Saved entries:
----------
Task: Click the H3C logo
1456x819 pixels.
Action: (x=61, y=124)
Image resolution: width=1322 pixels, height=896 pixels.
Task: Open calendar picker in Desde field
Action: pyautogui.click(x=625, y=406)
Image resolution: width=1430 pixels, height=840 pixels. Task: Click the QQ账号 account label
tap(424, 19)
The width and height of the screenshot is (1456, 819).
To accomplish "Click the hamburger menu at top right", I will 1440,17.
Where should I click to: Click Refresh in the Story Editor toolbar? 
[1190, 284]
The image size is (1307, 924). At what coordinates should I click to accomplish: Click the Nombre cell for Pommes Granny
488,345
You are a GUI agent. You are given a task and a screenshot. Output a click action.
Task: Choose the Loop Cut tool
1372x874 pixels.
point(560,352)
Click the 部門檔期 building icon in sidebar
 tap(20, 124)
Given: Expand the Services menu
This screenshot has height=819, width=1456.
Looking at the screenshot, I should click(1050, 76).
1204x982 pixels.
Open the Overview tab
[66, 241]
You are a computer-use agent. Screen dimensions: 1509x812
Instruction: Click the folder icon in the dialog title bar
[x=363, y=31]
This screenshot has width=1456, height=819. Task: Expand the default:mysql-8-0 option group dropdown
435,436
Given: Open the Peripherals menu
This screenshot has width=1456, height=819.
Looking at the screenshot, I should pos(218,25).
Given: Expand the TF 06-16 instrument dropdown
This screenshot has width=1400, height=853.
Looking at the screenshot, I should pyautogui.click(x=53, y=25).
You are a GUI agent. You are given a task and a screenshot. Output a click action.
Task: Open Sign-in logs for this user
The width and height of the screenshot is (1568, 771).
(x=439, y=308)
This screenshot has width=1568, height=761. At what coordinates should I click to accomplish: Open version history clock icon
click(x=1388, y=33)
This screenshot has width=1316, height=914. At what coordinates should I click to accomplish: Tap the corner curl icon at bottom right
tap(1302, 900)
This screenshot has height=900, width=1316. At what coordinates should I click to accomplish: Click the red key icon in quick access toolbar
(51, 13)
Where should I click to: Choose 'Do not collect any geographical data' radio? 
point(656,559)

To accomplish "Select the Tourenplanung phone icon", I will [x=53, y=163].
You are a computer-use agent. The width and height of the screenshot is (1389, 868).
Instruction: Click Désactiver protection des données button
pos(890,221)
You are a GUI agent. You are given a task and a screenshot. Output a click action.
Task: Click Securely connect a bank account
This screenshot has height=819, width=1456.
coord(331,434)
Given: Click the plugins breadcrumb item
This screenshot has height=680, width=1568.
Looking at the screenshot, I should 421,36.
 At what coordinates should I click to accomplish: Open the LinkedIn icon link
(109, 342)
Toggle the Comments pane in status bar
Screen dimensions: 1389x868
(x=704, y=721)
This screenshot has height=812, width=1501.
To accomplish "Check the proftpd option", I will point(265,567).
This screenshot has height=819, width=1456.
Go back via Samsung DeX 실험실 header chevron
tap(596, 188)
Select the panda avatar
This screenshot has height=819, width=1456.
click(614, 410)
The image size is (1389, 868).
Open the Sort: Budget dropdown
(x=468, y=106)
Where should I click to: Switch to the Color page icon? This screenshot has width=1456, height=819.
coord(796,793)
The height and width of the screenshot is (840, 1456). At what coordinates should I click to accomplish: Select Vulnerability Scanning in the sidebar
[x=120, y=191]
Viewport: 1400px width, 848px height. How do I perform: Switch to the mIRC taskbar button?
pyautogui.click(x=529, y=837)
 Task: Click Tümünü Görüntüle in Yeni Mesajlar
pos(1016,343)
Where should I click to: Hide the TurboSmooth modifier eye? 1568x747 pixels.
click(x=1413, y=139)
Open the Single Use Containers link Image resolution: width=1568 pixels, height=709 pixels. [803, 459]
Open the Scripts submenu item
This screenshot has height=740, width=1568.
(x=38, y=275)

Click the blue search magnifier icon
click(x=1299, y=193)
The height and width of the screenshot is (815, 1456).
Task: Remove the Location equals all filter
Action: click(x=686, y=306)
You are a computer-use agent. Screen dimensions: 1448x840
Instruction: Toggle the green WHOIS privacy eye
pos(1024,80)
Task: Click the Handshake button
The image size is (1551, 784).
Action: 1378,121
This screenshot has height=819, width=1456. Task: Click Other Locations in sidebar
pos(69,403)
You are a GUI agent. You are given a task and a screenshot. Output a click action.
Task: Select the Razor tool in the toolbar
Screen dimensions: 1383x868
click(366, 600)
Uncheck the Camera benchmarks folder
----------
* Aim of the task *
Search the records for the word "will". Copy each line where it appears.

* Answer to this exercise *
To accomplish "Click the hamburger menu at top right", I will 1440,17.
To accomplish "Select the Tourenplanung phone icon", I will [x=53, y=163].
To accomplish "Check the proftpd option", I will point(265,567).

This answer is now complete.